## WORK INSTRUCTION
Please give an exact transcription of the records shown below.

*** MATERIAL TO PROCESS Section Begins ***

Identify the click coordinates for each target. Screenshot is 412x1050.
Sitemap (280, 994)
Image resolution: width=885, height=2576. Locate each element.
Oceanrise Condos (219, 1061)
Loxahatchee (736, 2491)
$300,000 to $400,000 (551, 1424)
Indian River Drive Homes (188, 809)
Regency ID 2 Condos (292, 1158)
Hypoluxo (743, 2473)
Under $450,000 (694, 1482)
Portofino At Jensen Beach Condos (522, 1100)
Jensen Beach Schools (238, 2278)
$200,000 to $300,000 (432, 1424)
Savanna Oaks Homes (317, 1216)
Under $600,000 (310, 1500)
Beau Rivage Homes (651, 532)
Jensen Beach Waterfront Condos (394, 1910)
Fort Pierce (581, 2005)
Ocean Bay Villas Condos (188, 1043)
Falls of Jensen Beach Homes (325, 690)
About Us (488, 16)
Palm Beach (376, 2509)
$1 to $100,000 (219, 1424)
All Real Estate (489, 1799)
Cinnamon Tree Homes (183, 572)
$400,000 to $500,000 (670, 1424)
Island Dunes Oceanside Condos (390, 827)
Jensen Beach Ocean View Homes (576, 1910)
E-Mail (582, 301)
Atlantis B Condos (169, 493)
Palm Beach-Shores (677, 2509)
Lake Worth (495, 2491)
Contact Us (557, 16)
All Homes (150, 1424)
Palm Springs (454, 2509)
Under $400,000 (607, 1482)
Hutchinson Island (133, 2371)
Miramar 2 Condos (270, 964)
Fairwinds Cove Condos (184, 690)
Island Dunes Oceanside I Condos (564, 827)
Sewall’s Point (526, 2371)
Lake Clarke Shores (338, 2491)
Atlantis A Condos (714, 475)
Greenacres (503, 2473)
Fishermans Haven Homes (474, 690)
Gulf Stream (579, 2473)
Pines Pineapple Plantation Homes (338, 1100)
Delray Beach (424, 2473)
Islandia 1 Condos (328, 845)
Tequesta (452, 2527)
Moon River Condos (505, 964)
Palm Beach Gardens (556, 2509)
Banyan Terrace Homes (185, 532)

*** MATERIAL TO PROCESS Section Ends ***

## TASK RESPONSE
Identify the click coordinates for each target. Screenshot is 412x1050.
Sitemap (280, 994)
Image resolution: width=885, height=2576. Locate each element.
Oceanrise Condos (219, 1061)
Loxahatchee (736, 2491)
$300,000 to $400,000 (551, 1424)
Indian River Drive Homes (188, 809)
Regency ID 2 Condos (292, 1158)
Hypoluxo (743, 2473)
Under $450,000 (694, 1482)
Portofino At Jensen Beach Condos (522, 1100)
Jensen Beach Schools (238, 2278)
$200,000 to $300,000 (432, 1424)
Savanna Oaks Homes (317, 1216)
Under $600,000 (310, 1500)
Beau Rivage Homes (651, 532)
Jensen Beach Waterfront Condos (394, 1910)
Fort Pierce (581, 2005)
Ocean Bay Villas Condos (188, 1043)
Falls of Jensen Beach Homes (325, 690)
About Us (488, 16)
Palm Beach (376, 2509)
$1 to $100,000 (219, 1424)
All Real Estate (489, 1799)
Cinnamon Tree Homes (183, 572)
$400,000 to $500,000 (670, 1424)
Island Dunes Oceanside Condos (390, 827)
Jensen Beach Ocean View Homes (576, 1910)
E-Mail (582, 301)
Atlantis B Condos (169, 493)
Palm Beach-Shores (677, 2509)
Lake Worth (495, 2491)
Contact Us (557, 16)
All Homes (150, 1424)
Palm Springs (454, 2509)
Under $400,000 (607, 1482)
Hutchinson Island (133, 2371)
Miramar 2 Condos (270, 964)
Fairwinds Cove Condos (184, 690)
Island Dunes Oceanside I Condos (564, 827)
Sewall’s Point (526, 2371)
Lake Clarke Shores (338, 2491)
Atlantis A Condos (714, 475)
Greenacres (503, 2473)
Fishermans Haven Homes (474, 690)
Gulf Stream (579, 2473)
Pines Pineapple Plantation Homes (338, 1100)
Delray Beach (424, 2473)
Islandia 1 Condos (328, 845)
Tequesta (452, 2527)
Moon River Condos (505, 964)
Palm Beach Gardens (556, 2509)
Banyan Terrace Homes (185, 532)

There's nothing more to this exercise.